- Born: 25 February 1943 (age 83)
- Education: University of Nevada Massachusetts Institute of Technology
- Awards: Murchison Medal (2005) Harry Fielding Reid Medal (2015)
- Scientific career
- Fields: Earth science
- Workplaces: Columbia University

= Christopher H. Scholz =

American geologist and physicist (born 1943)

Christopher H. Scholz (born 25 February 1943) is an American geologist and physicist. He is Professor Emeritus of Earth and Environmental Sciences and of Applied Physics and Applied Mathematics at Columbia University and the Lamont–Doherty Earth Observatory.

== Biography ==
Scholz received his B.S. in geological engineering from the University of Nevada in 1964 and his Ph.D. from the Massachusetts Institute of Technology in 1967. He joined the staff of Lamont-Doherty Earth Observatory in 1968 and was appointed professor in 1977.

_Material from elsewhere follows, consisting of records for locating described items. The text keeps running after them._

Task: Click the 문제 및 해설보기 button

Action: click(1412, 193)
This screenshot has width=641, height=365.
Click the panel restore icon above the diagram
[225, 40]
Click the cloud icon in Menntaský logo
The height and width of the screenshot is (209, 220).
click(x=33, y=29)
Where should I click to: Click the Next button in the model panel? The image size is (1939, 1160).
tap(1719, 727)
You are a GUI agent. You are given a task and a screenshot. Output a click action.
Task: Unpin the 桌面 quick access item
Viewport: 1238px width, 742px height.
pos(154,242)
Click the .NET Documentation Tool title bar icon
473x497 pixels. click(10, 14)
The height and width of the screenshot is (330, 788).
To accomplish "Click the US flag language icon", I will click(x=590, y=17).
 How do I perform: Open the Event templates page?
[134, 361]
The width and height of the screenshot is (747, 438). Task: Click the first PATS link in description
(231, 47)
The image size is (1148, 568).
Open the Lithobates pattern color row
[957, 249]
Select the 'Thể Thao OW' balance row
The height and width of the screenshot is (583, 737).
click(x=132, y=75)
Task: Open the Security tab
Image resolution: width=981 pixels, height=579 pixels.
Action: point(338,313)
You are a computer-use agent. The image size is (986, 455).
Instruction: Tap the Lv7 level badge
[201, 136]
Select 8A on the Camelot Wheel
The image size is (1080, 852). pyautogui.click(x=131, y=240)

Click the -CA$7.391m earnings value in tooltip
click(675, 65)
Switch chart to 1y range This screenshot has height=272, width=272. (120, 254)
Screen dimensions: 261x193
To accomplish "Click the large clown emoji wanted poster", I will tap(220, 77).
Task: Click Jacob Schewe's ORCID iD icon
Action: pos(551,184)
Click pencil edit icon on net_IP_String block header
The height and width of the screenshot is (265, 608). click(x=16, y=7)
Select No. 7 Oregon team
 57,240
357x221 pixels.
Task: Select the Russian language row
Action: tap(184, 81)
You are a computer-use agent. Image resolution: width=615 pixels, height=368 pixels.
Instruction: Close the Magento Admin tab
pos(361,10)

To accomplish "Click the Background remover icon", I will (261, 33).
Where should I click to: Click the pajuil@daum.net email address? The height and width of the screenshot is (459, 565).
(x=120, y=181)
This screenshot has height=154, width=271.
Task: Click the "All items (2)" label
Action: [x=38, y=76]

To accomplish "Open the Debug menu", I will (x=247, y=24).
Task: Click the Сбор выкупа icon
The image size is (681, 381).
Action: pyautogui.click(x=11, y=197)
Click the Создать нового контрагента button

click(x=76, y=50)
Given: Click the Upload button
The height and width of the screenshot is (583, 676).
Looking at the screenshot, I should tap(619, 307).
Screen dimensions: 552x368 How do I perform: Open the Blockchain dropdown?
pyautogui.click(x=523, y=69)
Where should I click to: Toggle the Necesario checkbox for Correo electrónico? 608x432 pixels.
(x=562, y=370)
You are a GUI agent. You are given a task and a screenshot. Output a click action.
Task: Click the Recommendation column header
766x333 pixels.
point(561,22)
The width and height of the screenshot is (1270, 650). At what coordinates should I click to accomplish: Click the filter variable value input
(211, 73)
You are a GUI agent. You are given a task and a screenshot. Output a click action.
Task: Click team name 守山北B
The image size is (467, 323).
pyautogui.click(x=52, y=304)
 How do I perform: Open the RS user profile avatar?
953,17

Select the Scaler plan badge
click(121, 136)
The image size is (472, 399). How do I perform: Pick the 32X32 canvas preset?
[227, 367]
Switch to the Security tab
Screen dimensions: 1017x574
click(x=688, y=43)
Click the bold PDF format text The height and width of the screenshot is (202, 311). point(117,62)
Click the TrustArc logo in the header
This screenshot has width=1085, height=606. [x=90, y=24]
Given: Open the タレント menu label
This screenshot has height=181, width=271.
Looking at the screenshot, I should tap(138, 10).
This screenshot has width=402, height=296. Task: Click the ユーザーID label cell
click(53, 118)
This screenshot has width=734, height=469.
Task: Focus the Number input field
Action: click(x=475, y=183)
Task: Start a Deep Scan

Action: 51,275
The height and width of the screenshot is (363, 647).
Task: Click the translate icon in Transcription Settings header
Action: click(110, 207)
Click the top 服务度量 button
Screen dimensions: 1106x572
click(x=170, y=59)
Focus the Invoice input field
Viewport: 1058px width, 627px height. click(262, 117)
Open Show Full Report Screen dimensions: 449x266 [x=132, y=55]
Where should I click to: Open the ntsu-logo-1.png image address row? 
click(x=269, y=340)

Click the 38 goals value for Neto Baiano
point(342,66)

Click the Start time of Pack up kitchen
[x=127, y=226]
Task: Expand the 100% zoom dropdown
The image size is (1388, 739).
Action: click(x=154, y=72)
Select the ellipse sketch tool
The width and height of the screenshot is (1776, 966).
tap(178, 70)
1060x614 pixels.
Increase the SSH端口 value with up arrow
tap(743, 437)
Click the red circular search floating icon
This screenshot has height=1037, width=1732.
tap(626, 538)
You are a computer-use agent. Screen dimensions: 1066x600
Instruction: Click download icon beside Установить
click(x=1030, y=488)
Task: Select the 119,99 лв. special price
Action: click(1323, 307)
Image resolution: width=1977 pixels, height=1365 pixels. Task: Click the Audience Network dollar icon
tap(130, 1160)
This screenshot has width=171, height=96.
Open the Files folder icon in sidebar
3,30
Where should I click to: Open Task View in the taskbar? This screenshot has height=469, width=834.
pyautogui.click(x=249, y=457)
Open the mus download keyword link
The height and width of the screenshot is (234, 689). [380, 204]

Scholz was among the first to combine physics and geological engineering to understand the movement of tectonic plates and earthquakes.

In 1970, Scholz proposed the dilatancy-diffusion model of earthquake prediction that allowed seismologists to study the geophysical effects in rock observed before and during an earthquake. His work also enabled researchers to create regional seismic hazard maps that derives spatial and size distributions of earthquakes from geological observations.

Scholz was elected to the National Academy of Engineering in 2023 "for pioneering experimental and theoretical studies on faulting and earthquake mechanics."

Scholz is also the author of the popular textbook The Mechanics of Earthquakes and Faulting.

== Awards ==
Scholz was awarded the Murchison Medal from the Geological Society of London in 2005 and the Harry Fielding Reid Medal from the Seismological Society of America in 2015. He was a Sloan Research Fellow in 1975–77.